The second massive hit. Co-produced by Wyclef Jean, this track mixes R&B vocals, a haunting melody, and a slow-burning guitar solo. It tells the story of a girl from the barrio. Interestingly, the track was laid down in a single improvisational take. It topped the charts for 10 weeks, making Supernatural one of the few albums to produce two multi-week #1 singles. santana supernatural album
For Carlos Santana, the iconic guitarist who had burned his image into the collective consciousness at Woodstock in 1969, the 1980s and 1990s had been a period of creative wandering. While he remained a stellar live act, his studio albums had become formulaic, failing to capture the fire of his early work with Arista Records. By the late 1990s, many critics had filed Santana away as a legacy act—a “classic rock” footnote. A return to the Caravanserai era
Perhaps the darkest track on the album. Everlast (of House of Pain fame) delivers a gothic, bluesy warning about demons and salvation. The call-and-response between Everlast’s gruff voice and Santana’s weeping guitar is haunting. It won a Grammy for Best Pop Collaboration with Vocals. The Grammy Sweep: An Unprecedented Night To understand
It reigned on the Billboard 200 chart for 12 non-consecutive weeks and stayed on the chart for over two years. In the era of *NSYNC and Backstreet Boys, a 52-year-old Mexican-American guitarist dominated the global charts. That is unprecedented. No album this successful escapes critique. Some die-hard Santana purists argued that Supernatural was not a "real" Santana album. They claimed it was a Clive Davis marketing product—too slick, too polished, too reliant on guest stars. In their eyes, Supernatural lacked the psychedelic jamming of Abraxas or the spiritual jazz of Caravanserai .

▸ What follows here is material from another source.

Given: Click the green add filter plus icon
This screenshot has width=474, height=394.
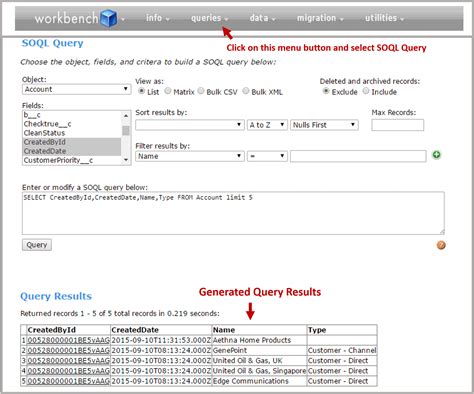Looking at the screenshot, I should [x=436, y=155].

Carlos Santana was initially hesitant. He was proud of his band and wary of becoming a hired gun on his own album. However, Davis introduced him to a young, hungry producer named Matt Serletic (known for his work with Matchbox Twenty). Serletic brought a blueprint: match Santana’s soaring, melodic leads with contemporary Latin pop, rock, and R&B.
However, even critics concede that Supernatural did what few albums can: it introduced a legendary artist to a brand new generation without destroying his integrity. Teens in 1999 who bought Supernatural for "Smooth" soon found themselves digging into "Black Magic Woman" and "Oye Como Va." More than two decades later, the Santana Supernatural album remains a case study in the Harvard Business Review as often as it appears in Rolling Stone. It taught the music industry that "heritage artists" are not dead—they just need the right collaborators.